_THE PROBLEM_. With the pictures excluded, output only the lines from the one containing "Select the Vaishnavi Overall row" through the last line of the entries, unchanged.

Pixel coordinate grounding data:
··········

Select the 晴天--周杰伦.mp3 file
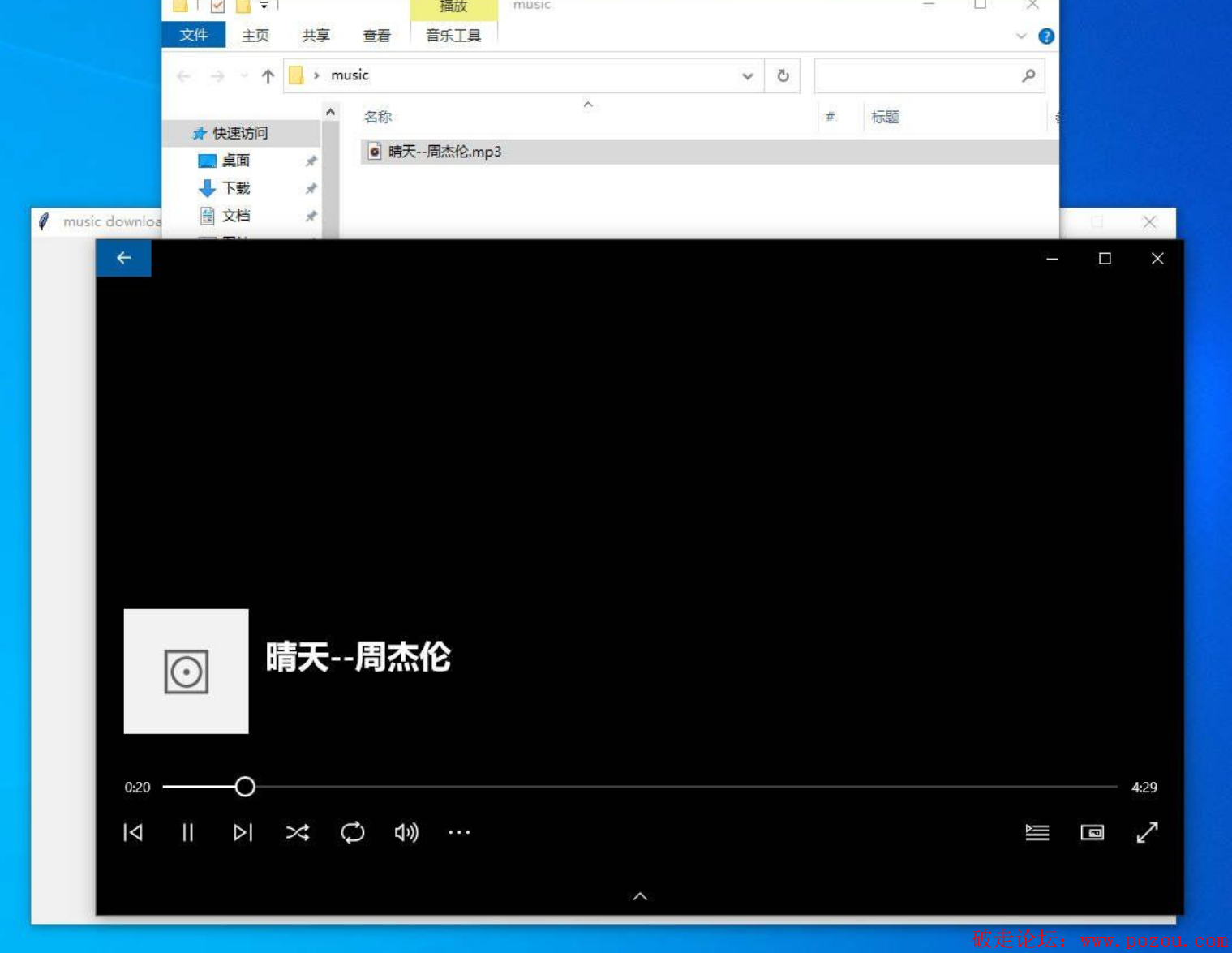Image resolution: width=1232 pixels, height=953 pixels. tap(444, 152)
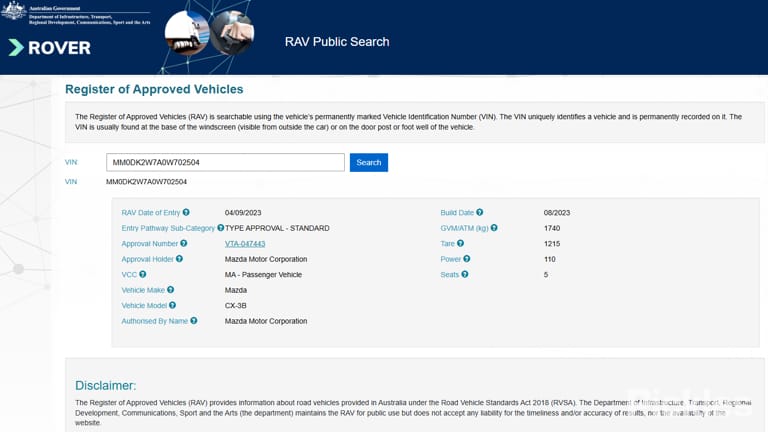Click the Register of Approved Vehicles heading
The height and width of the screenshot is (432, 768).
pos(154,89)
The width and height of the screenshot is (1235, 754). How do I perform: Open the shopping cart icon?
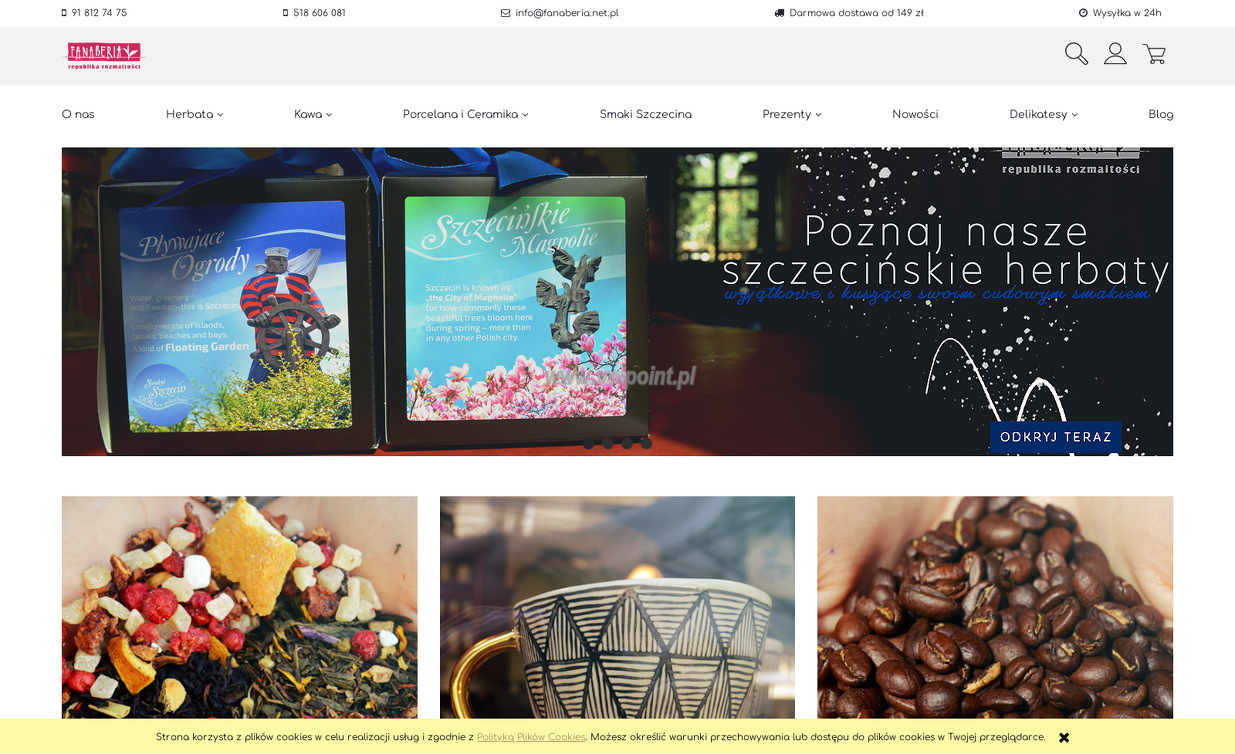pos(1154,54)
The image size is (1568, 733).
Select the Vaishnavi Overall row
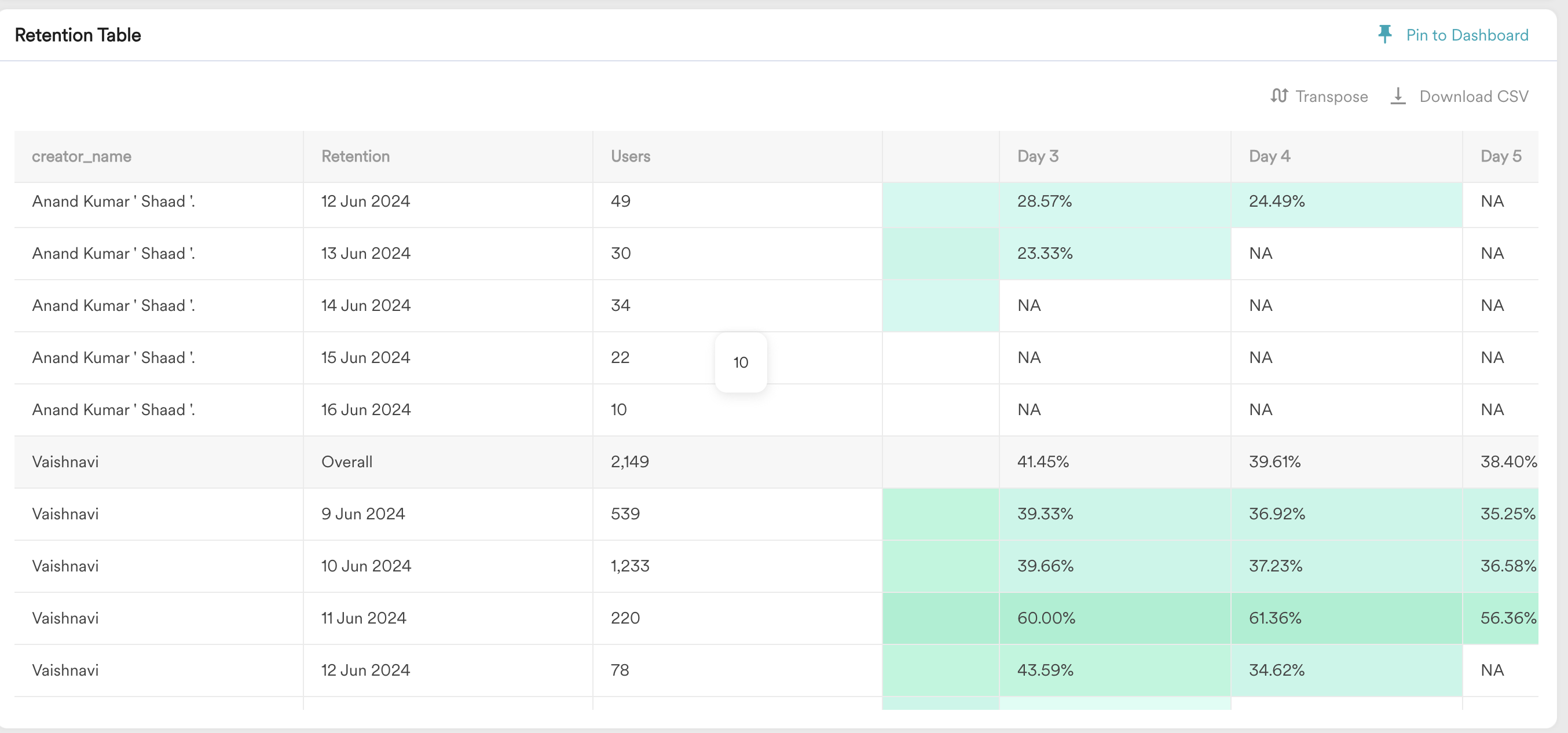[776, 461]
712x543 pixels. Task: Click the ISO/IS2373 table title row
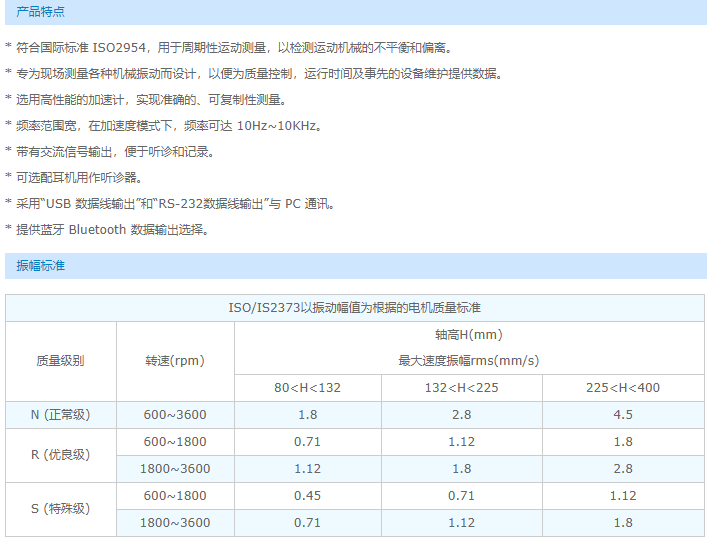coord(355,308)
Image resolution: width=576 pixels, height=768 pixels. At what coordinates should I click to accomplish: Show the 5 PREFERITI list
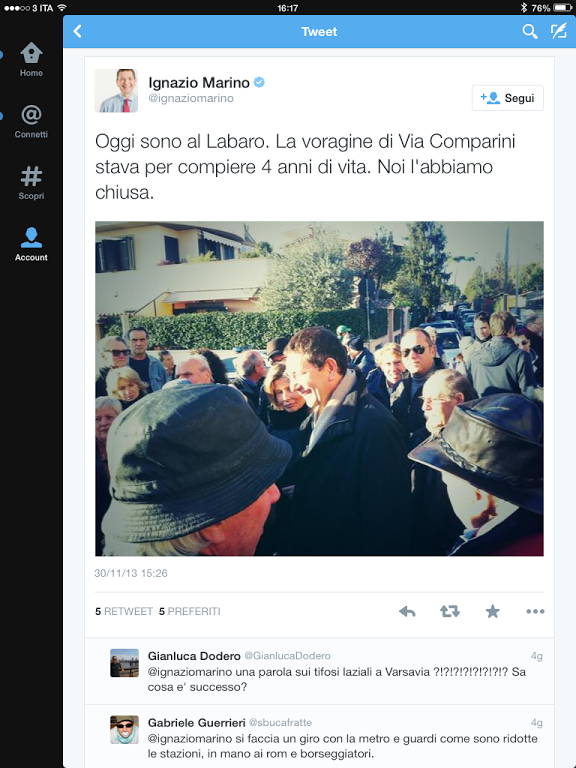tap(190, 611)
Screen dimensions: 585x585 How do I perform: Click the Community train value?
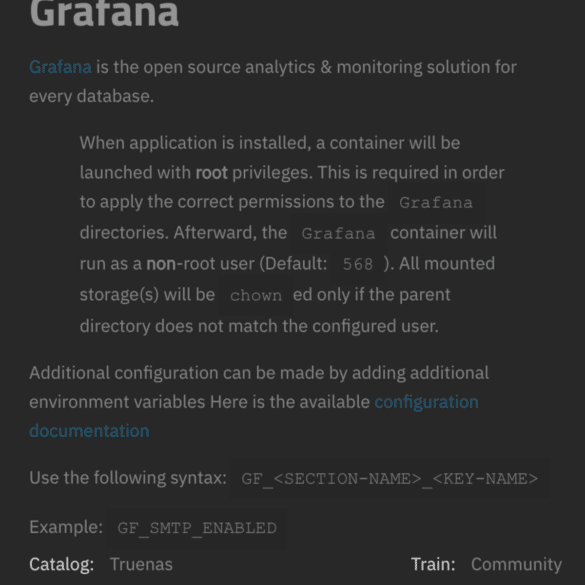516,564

··········

_WRITTEN REPLY_.
Select the Vaishnavi Overall row
[776, 461]
712x543 pixels. Task: Click the ISO/IS2373 table title row
coord(355,308)
Image resolution: width=576 pixels, height=768 pixels. At what coordinates should I click to accomplish: Show the 5 PREFERITI list
tap(190, 611)
Screen dimensions: 585x585 How do I perform: Click the Community train value?
516,564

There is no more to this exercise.